The bioelectric activity of the heart is recorded by electrocardiography, the resulting curve is called an electrocardiogram (ECG). The first electrocardiogram was recorded in 1887 by G. A. Waller. At the beginning of the XX century, V. Einthoven developed a device for accurate registration of small fluctuations in electrical potentials – a string galvanometer. Einthoven also proposed three points of the body on which electrodes should be applied. In 1924, Einthoven was awarded the Nobel prize”for the discovery of the mechanism of electrocardiogram.” A normal ECG consists of several teeth and of the complex of vibrations which Einthoven called P, QRS and T. the Small prong R reflects the electrical activity of the Atria, and rapid high-amplitude QRS complex and slower the T wave is the electrical activity of the ventricles.

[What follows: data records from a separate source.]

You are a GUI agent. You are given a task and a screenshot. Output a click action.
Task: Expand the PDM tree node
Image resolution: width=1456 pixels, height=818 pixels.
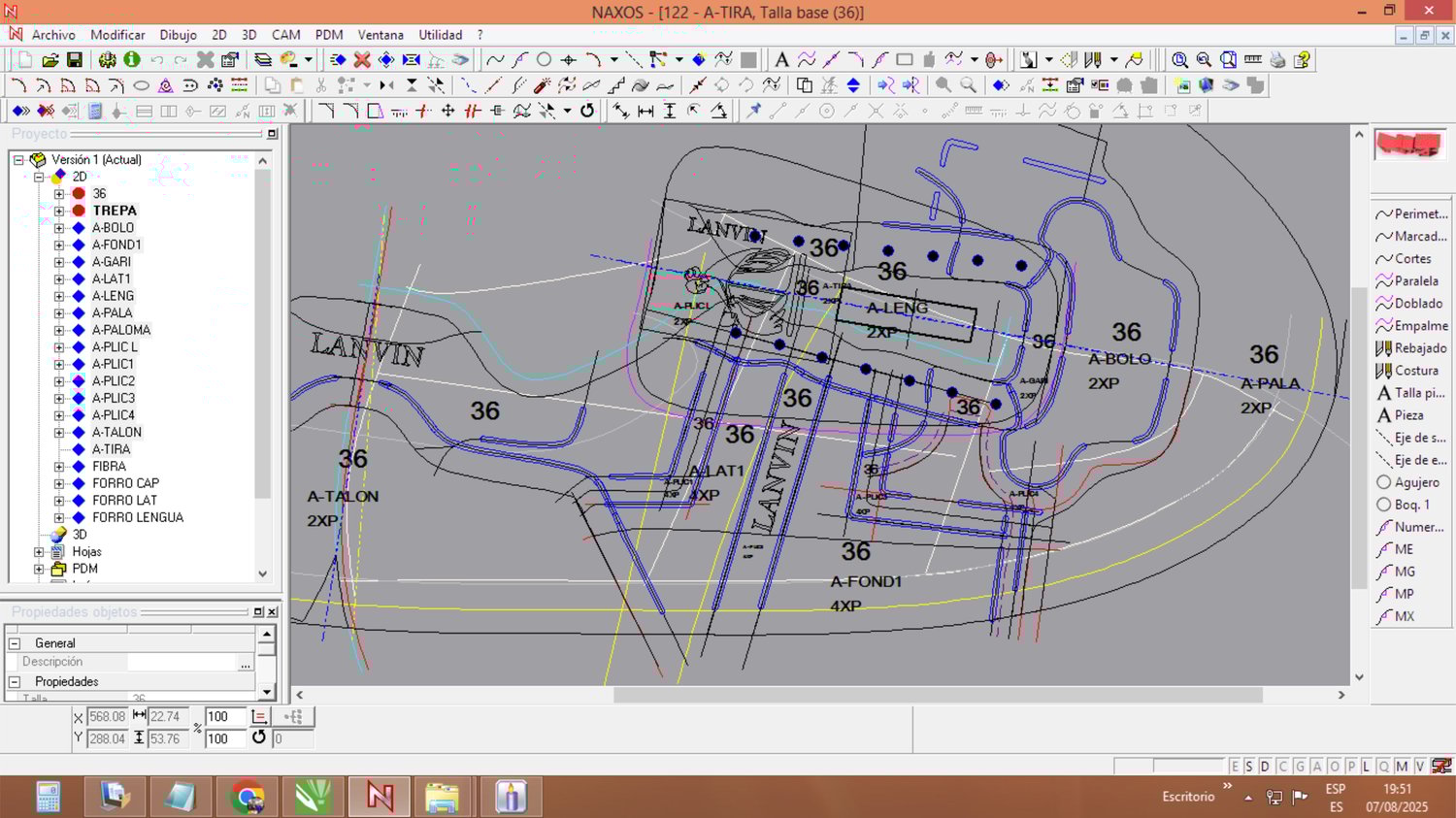point(40,569)
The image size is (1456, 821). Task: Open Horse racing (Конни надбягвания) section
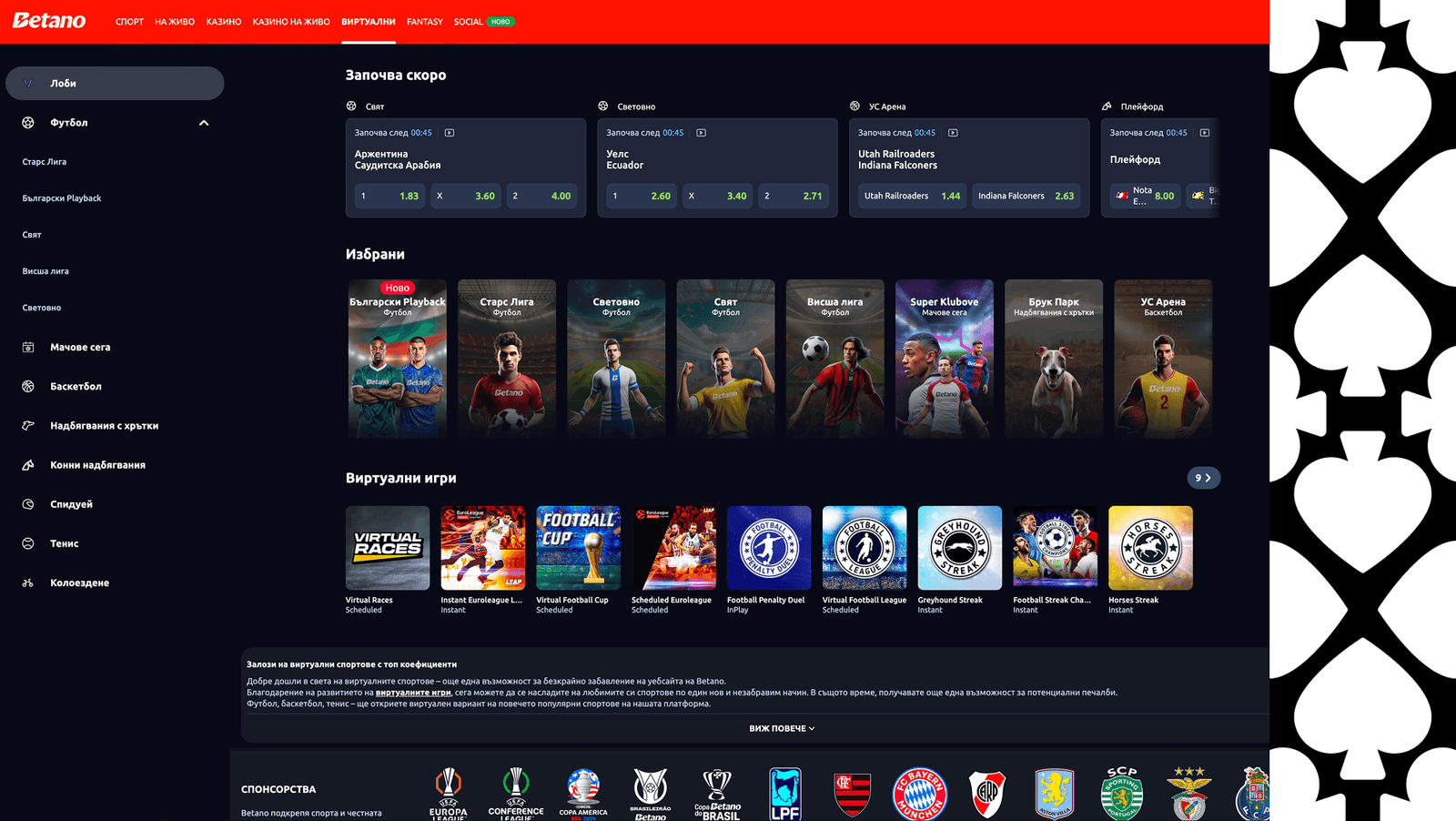97,465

So, blood flows from the high-pressure area to the low-pressure area. Blood pressure (BP) is the pressure developed by the blood in the arteries. This is the most important indicator reflecting the activity of the cardiovascular system as a whole. The stability of blood PRESSURE is supported by many mechanisms of homeostasis. The maximum pressure during systole is called systolic pressure, the minimum during diastole is diastolic pressure, the difference between them is pulse pressure. In humans, traditionally, blood PRESSURE is investigated using a mercury manometer, so it is expressed in millimeters of mercury (currently, there are many modifications of devices for determining blood PRESSURE). To measure blood PRESSURE, the lower third of the shoulder is wrapped with an inflatable rubber cuff of the device, into which air is pumped with a hand-held rubber pear. To release the air is a valve, so you can set the pressure at any level and measure it with a pressure gauge connected to the cuff. A stethoscope placed on the skin of the front of the elbow region in the zone of passage of the brachial artery. As a result of air injection into the cuff, the brachial artery is compressed. Then slowly open the valve, the air begins to come out of it, and so the pressure in the cuff decreases. When it falls below sistolicheskogo, the blood passes through the artery, and begin to listen short clear sounds, pulse beats is determined by sistolicheskoe pressure. The pressure in the cuff, in which the sounds of pulse strokes disappear again quickly, corresponds to diastolic (Fig. 21 per cent. insert.) In a person aged 20 to 40 years systolic pressure is 100-120 mm Hg. art., diastolic 70-80 mm Hg. art.

Blood flow fluctuations associated with systole and diastole create a pulse wave. The heart rate (pulse) in an adult at rest is from 60 to 80 beats per minute. The pulse is studied by simply probing the radial artery in the region of the wrist joint, while paying attention to the pulse frequency, its rhythm (rhythmic, arrhythmic), height (high, low), tension (hard, soft). The pulse rate of a person depends on physical work and emotional state, height – on the shock volume, tension – on blood pressure. The total volume of blood in human vessels in men averages 75-77 ml/kg body weight (about 5.4 l), in women – 65 ml/kg (about 4.5 l). In an adult, only about 9% of all blood is in the vessels of the small circle of blood circulation, about 84% – in the vessels of the large circle of blood circulation and about 7% – in the cavities of the heart.